-- start --
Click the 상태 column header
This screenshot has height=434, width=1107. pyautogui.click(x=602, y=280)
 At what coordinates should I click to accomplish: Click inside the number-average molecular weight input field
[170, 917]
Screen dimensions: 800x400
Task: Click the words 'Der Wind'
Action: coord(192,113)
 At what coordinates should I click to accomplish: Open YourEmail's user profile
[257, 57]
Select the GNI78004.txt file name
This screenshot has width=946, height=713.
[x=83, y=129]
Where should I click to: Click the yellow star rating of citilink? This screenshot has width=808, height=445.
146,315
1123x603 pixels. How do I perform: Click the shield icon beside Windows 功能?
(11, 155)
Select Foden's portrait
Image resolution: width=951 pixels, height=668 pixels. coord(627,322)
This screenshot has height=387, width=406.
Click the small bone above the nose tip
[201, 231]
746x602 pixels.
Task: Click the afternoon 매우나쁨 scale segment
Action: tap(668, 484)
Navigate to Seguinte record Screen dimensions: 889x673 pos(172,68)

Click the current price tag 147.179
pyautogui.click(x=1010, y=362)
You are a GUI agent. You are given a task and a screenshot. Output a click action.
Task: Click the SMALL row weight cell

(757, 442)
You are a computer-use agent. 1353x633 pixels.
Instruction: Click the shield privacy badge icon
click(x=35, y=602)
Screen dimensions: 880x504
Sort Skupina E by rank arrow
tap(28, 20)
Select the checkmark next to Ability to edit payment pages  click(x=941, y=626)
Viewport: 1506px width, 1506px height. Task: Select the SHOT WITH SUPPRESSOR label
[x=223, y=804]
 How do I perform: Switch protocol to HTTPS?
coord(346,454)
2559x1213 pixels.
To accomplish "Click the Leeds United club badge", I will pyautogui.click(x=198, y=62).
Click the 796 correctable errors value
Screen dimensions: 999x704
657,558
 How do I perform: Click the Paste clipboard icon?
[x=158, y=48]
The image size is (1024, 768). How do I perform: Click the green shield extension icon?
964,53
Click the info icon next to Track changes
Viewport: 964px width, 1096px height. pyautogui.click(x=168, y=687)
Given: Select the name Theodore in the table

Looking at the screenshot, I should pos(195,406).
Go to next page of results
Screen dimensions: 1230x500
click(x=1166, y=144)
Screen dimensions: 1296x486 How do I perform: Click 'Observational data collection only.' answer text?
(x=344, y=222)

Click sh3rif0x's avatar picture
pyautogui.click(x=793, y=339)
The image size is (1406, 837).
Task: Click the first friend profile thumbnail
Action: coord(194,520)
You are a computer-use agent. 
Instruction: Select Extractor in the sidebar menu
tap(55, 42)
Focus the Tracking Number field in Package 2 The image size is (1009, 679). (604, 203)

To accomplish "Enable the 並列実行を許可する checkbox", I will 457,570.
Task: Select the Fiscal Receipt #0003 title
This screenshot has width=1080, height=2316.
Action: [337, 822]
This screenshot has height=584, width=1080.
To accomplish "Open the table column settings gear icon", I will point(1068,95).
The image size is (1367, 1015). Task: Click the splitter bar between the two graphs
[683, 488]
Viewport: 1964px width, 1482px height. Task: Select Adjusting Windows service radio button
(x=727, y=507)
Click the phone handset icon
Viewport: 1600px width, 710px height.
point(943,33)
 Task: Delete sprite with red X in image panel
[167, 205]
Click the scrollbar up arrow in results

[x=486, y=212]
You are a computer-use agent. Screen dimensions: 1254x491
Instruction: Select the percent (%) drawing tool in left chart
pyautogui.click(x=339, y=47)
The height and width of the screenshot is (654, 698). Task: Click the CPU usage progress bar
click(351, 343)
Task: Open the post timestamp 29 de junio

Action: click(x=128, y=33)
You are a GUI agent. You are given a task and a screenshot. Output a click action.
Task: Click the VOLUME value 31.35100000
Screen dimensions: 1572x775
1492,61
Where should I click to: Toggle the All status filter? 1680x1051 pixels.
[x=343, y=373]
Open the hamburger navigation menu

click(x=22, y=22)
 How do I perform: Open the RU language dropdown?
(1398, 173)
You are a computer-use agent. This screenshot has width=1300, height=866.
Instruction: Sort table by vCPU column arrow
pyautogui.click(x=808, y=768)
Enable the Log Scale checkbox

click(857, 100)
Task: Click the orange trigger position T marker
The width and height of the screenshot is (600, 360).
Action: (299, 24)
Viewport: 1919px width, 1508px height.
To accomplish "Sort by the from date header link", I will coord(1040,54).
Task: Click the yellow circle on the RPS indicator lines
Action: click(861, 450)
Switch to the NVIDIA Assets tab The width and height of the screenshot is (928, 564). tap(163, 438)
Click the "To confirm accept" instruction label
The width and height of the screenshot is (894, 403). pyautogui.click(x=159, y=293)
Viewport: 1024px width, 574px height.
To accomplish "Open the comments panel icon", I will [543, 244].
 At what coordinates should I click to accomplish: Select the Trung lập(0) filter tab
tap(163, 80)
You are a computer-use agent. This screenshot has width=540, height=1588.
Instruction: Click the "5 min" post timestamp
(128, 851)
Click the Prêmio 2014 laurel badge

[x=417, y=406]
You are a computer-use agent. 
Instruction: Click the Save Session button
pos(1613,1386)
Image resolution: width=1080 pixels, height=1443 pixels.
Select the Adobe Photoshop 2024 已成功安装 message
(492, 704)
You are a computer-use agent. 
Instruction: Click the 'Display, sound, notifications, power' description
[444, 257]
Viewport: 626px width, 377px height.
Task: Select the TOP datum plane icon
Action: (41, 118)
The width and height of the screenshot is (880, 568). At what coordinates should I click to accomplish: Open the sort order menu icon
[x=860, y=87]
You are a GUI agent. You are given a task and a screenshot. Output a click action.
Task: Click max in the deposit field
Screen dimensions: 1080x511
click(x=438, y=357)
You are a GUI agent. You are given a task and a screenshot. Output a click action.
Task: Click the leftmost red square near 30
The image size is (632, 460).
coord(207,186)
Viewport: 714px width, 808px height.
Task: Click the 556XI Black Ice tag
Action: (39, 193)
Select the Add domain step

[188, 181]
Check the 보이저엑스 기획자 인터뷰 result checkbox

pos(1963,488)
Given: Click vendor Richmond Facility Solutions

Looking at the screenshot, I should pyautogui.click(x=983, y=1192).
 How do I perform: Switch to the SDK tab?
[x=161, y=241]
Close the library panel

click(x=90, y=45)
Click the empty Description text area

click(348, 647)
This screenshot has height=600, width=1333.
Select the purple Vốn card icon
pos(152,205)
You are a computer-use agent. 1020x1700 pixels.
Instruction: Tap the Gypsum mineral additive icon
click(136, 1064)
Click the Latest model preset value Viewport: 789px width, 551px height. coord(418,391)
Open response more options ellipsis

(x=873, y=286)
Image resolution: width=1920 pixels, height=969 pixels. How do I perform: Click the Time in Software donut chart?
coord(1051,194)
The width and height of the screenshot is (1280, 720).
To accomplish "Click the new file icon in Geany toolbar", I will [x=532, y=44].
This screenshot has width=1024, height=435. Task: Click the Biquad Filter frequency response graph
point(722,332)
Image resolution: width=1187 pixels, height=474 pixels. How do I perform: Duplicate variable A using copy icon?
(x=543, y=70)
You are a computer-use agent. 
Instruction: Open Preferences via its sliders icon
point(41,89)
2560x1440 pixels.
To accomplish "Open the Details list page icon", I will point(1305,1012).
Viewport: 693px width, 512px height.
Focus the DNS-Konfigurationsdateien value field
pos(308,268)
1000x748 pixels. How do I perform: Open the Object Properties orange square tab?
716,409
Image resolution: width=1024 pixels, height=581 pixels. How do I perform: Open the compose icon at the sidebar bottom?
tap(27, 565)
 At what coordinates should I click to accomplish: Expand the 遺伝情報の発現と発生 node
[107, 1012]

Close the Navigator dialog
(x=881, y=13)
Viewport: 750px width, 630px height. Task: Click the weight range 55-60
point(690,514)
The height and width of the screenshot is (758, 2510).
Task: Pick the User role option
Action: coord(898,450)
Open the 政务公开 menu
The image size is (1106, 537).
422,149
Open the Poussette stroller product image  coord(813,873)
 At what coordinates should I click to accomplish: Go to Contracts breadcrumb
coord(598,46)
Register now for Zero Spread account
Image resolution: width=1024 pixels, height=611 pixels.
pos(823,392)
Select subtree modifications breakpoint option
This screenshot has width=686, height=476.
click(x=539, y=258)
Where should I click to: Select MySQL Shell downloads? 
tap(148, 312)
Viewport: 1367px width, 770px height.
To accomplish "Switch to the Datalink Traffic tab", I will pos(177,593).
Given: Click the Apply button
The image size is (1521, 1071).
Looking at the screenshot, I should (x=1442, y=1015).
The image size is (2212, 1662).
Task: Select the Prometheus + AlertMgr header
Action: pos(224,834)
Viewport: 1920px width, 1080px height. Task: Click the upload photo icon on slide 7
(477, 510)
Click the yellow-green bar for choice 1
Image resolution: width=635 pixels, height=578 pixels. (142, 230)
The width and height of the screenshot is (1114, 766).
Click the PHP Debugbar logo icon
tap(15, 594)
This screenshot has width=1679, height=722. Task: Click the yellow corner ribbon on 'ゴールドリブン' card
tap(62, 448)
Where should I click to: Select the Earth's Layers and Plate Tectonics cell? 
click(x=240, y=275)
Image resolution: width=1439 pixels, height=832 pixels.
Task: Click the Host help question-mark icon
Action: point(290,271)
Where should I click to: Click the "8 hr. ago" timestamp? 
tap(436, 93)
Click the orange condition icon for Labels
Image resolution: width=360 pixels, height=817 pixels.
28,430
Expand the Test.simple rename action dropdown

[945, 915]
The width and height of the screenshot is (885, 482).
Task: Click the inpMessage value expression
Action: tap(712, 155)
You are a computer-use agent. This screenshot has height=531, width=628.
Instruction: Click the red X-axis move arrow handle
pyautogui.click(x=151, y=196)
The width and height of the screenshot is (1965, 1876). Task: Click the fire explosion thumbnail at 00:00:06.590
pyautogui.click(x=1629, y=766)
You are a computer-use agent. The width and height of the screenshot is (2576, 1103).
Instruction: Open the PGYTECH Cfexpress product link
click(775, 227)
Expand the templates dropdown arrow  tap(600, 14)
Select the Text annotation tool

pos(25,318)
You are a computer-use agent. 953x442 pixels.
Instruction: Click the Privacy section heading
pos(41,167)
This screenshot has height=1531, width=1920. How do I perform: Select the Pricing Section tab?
-- end --
■ What needs to be done ■
Set down everything from the beginning of the material through the line that contains "Navigate to Seguinte", both ends included, reproducing each line word for word.

■ Task result ■
Click the 상태 column header
This screenshot has height=434, width=1107. pyautogui.click(x=602, y=280)
 At what coordinates should I click to accomplish: Click inside the number-average molecular weight input field
[170, 917]
Screen dimensions: 800x400
Task: Click the words 'Der Wind'
Action: coord(192,113)
 At what coordinates should I click to accomplish: Open YourEmail's user profile
[257, 57]
Select the GNI78004.txt file name
This screenshot has width=946, height=713.
[x=83, y=129]
Where should I click to: Click the yellow star rating of citilink? This screenshot has width=808, height=445.
146,315
1123x603 pixels. How do I perform: Click the shield icon beside Windows 功能?
(11, 155)
Select Foden's portrait
Image resolution: width=951 pixels, height=668 pixels. coord(627,322)
This screenshot has height=387, width=406.
Click the small bone above the nose tip
[201, 231]
746x602 pixels.
Task: Click the afternoon 매우나쁨 scale segment
Action: tap(668, 484)
Navigate to Seguinte record Screen dimensions: 889x673 pos(172,68)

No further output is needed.